Varies by property of course... I don't think cap rate for residential RE is necessarily the best metric, but I try and achieve a 10% minimum gross rent to purchase price figure, so a $300K property I am hoping to achieve a $30K/month gross income goal. This is easier to achieve for short term rentals, and a bit tougher for long term rentals - but I've been getting close for LTRs as of late (closer to 7-8% for LTRs).
Thanks for the feedback. I am not expecting unreasonable returns, but just trying to figure out what would be the best market to go into for LTR returns. Around here I normally calculate about a 30% overhead when evaluating a property, but I’m pretty sure I’m gonna have to bump to 40% to cover the increased insurance cost there.

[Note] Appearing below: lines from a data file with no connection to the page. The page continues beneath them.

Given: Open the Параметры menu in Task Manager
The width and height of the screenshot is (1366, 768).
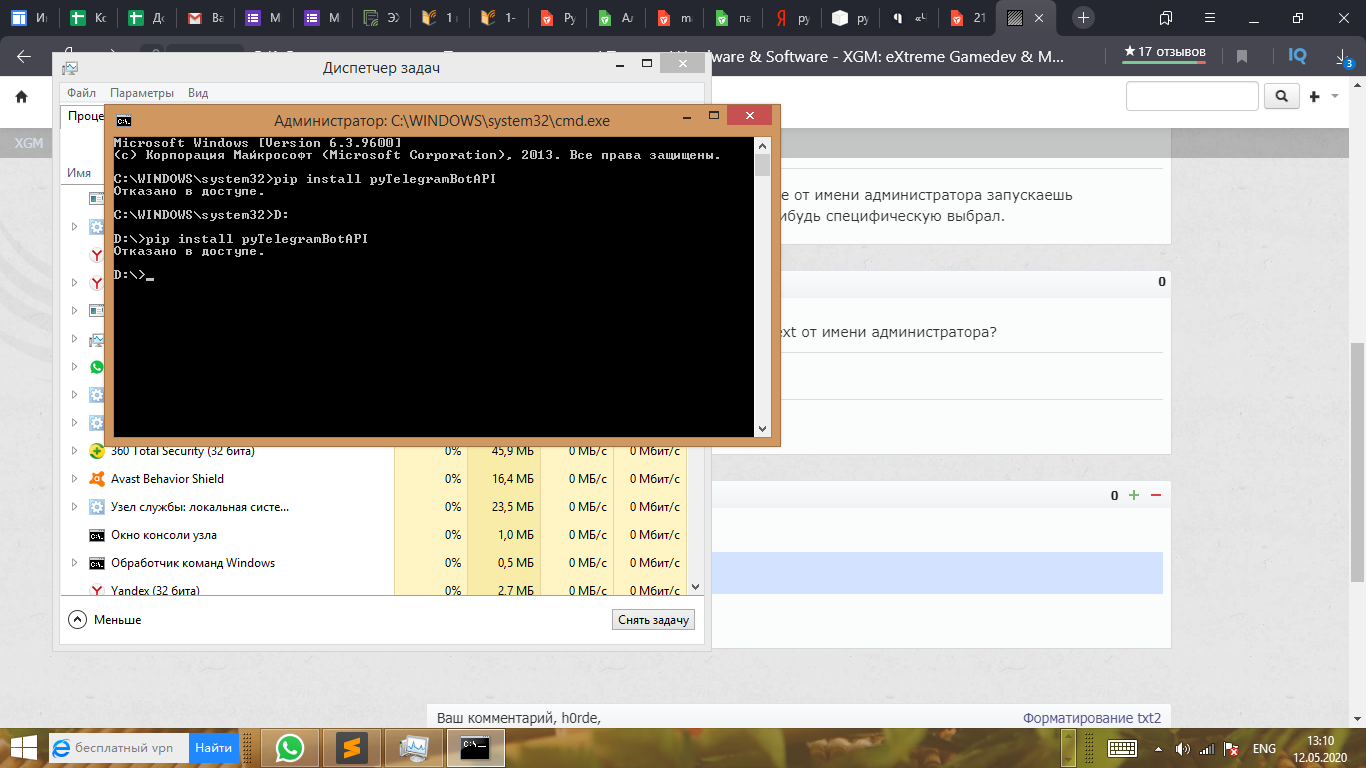Looking at the screenshot, I should (x=141, y=93).
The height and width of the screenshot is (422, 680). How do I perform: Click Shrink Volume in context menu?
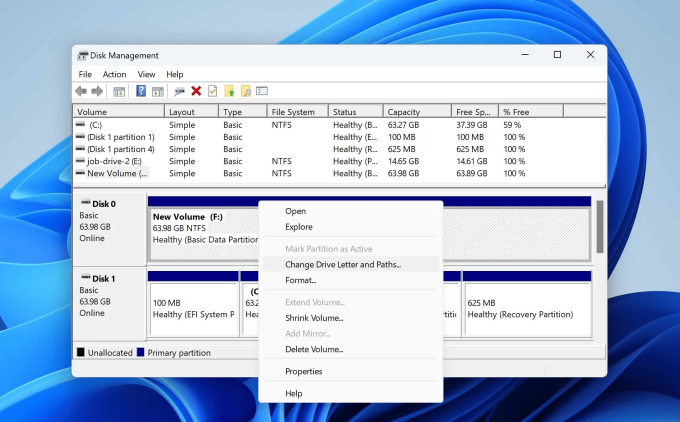[x=313, y=318]
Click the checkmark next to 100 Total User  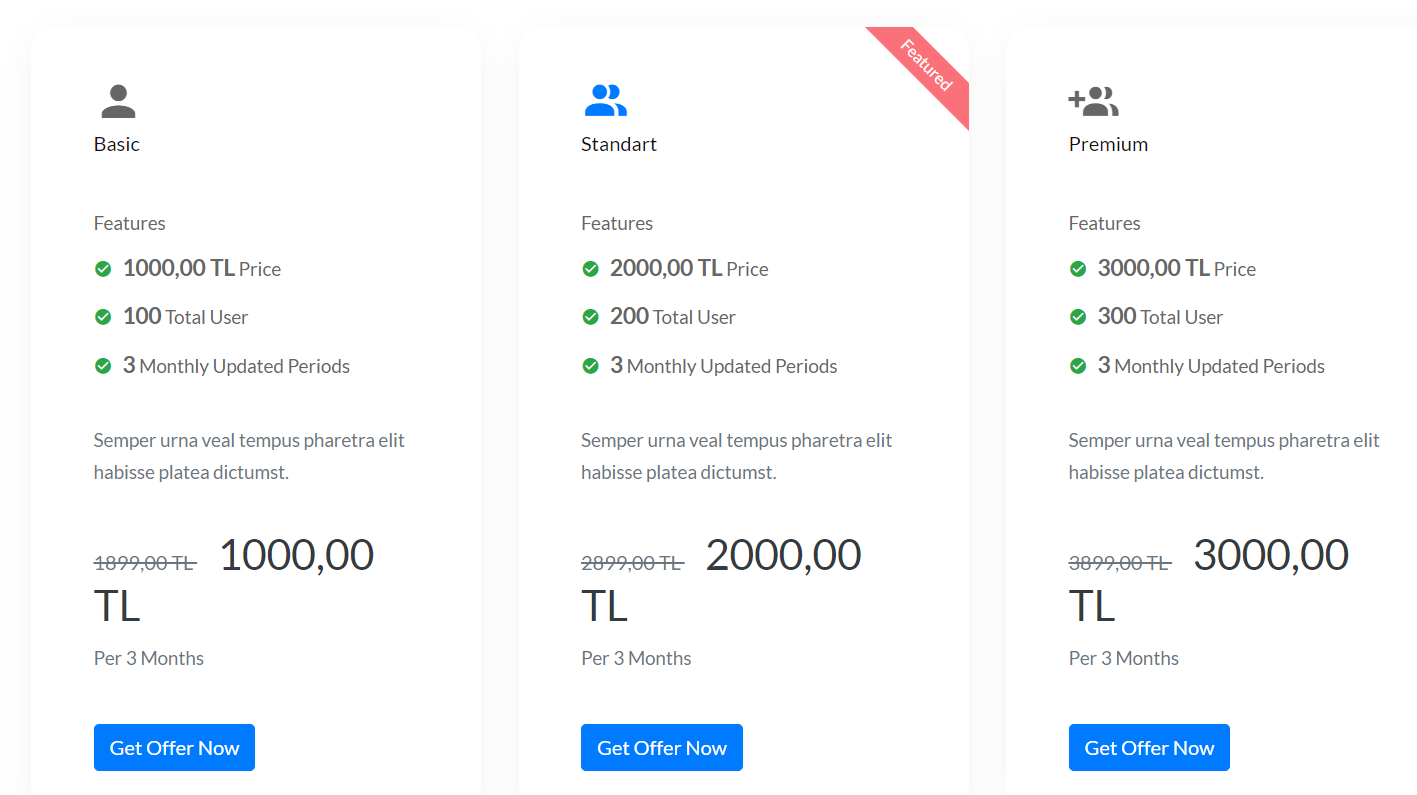pos(103,316)

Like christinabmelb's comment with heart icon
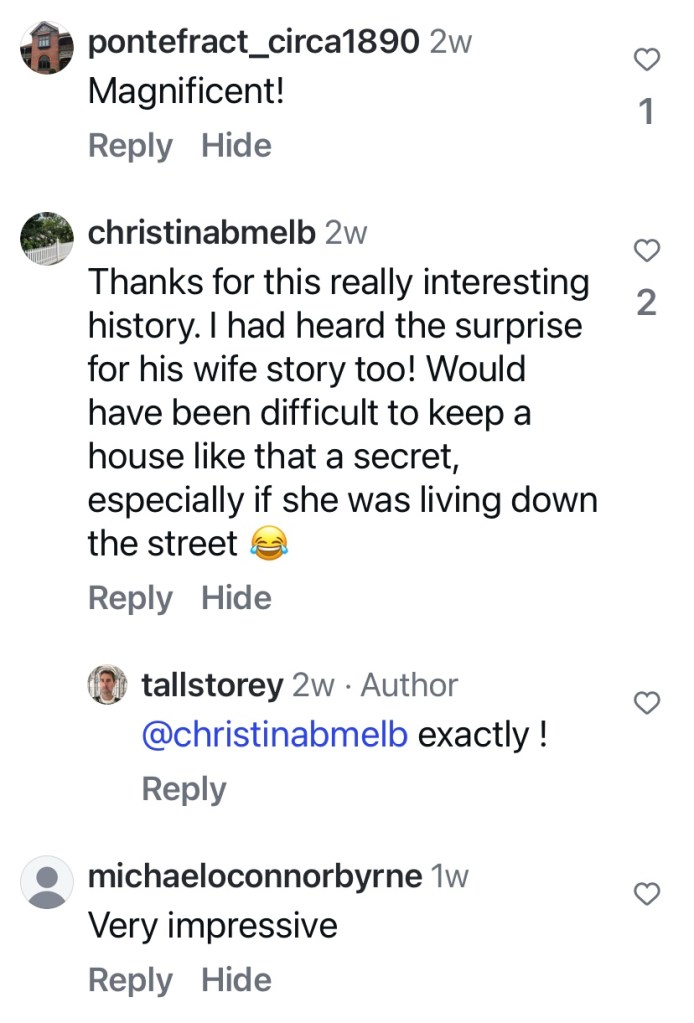coord(648,251)
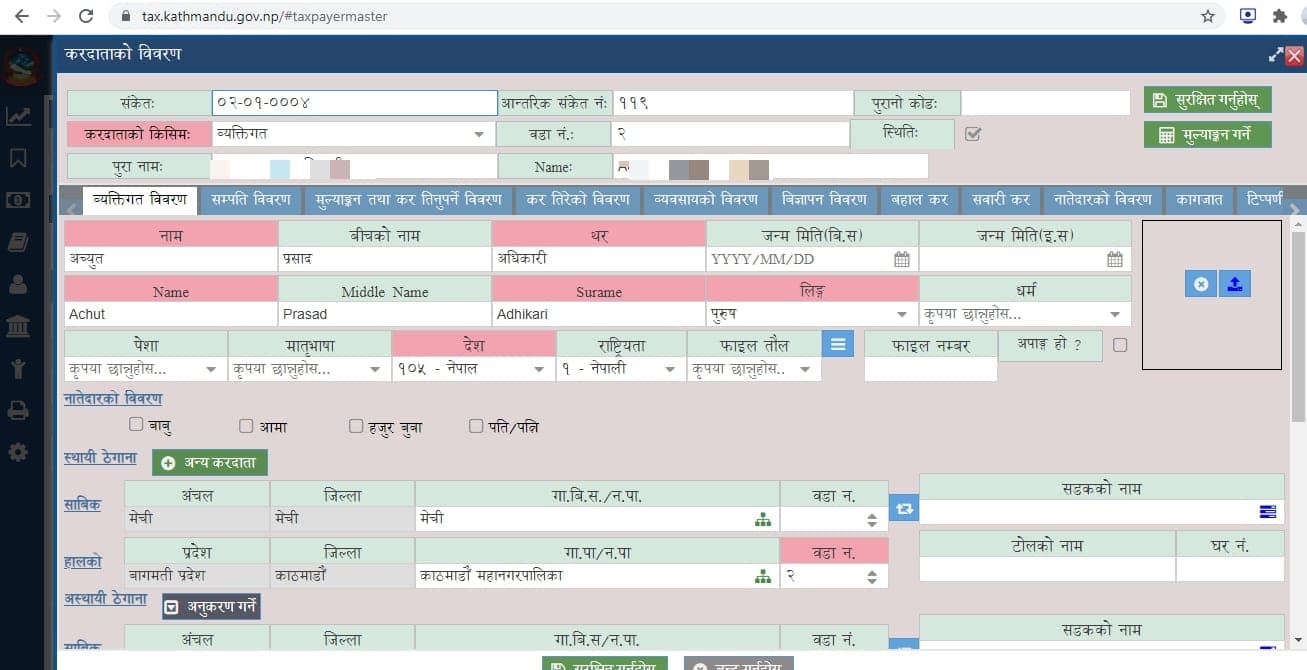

I’ve seen a fair number of SFRs that look like they would provide 8% gross using the only tools I have available over here, which is rentometer and Zillow. That would probably net around 4.5-5% cashflow plus appreciation given my overly simplistic formula for cash purchases.
@Thomas T. We've bought over 200+ units in the Jacksonville, FL area and we currently own and manage 51 units. Before that I worked for a company that bought 4000+ units and I oversaw 1000+ units in Jacksonville, FL. We also 3rd party manage in the Orlando area.
"Cap Rates" are 4.5-6.5 % depending on location, asset type, etc at least for long-term rental residential. I can't really speak to commercials as I don't know or have any experience there.
Find a good insurance person that specializes in what you're looking to do and have them look at deals before you buy them, it's a crap shoot right now.
40% isn't too crazy for the exp ratio without mortgage or replacement reserves, I definitely wouldn't go below that. Florida reassesses taxes every time a property is purchased, every county should have a property tax calculator you can use to get a rough idea or call the county and ask them how it's done. A lot of times it's 80-85% of the purchase price multiplied by the millage rate which you can find on the tax records for that property. You get a 4% discount for paying in Nov of every year versus March, technically every month you pay early is 1% but caps at 4%.
If you're going to self-manage Heist Weiss and Wolk is a great landlord-tenant attorney and they've helped write a lot of the leases and laws for FL NAA and other FL stuff. They have a ton of free videos on the laws here too. Their website is evict.com (which is hysterical to me).
If you're going cash and being conservative I think you'll be fine. We've had an oversupply in housing the past 2 years or so and will probably continue for the next 1-2 years, but everything I'm seeing has shown next construction starts have dropped substantially in the past 1-2 years so good chance we have an undersupply again in about 2-4 years once everything still being completed does finish and gets leased up. However, I'm also seeing some studies suggest our population growth might drop from about 350k to 250k to the state per year due to a lot of the growth being from boomers and they are continuing to age and the boomer population dwindles every day. So still 1% state-wide population growth per year, but possibly less.
Happy to give more general thoughts on stuff if you want to chat or answer specific questions. I don't know the west coast FL cities beyond generalities so I won't speak to them too much.